私のバックグラウンドは社会学にある。質的調査やフィールドワークなどと呼ばれる方法で、社会集団に入り込む調査をしている。ある集団でどのように日々の活動が遂行され、どのようなことが話題に上り、どのような価値が育まれているのか。こうしたことをフィールドで活動に参与しながら観察し、社会学的な理論化を試みている。
上記の引用は私が普段からフィールドワークを行っているパフォーミング・アート グループ「ソノノチ」[1]によって作られた作品『風景によせて2022 たびするつゆのふね』[2]で用いられたテキストの一部である 。
このテキストはセリフではなく、「LINE通話」を用いてスタッフからパフォーマーに出される指示からの抜粋である。詳しくは後述するが、演者はお互いの存在も確認できないほど離れた位置に置かれているため、この指示を頼りに演技のタイミングをとる。

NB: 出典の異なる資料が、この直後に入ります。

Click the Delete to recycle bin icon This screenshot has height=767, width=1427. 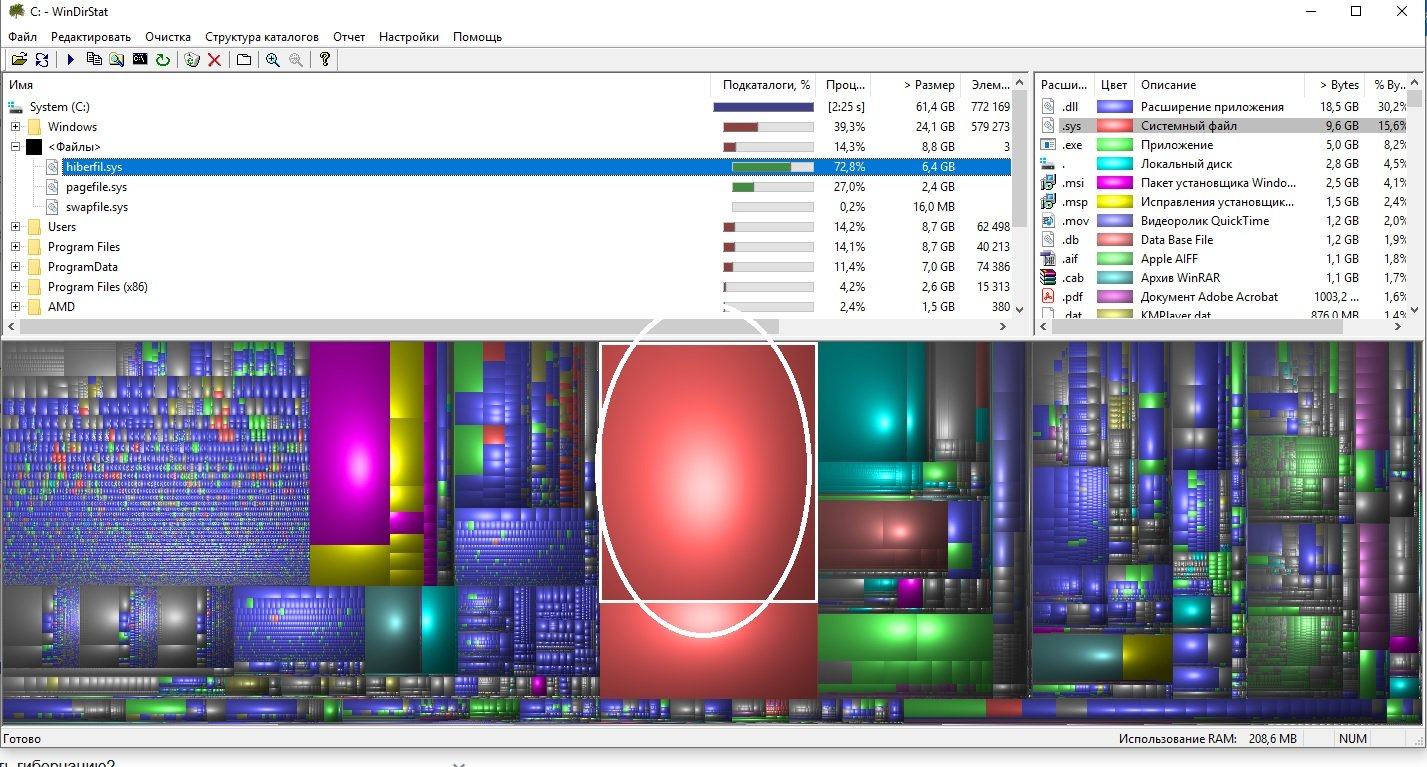[x=192, y=60]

本稿ではこの「LINE通話」の事例を通じて、舞台芸術に技術が移入される過程について考える。着目したいのは実践とテクノロジーの関係だ。舞台芸術において技術が利用されるようになるとき、先立つのはテクノロジーか、はたまた芸術か。この小さな「LINE通話」の事例は、そのような大きな話をする足がかりになるように思えるのだ。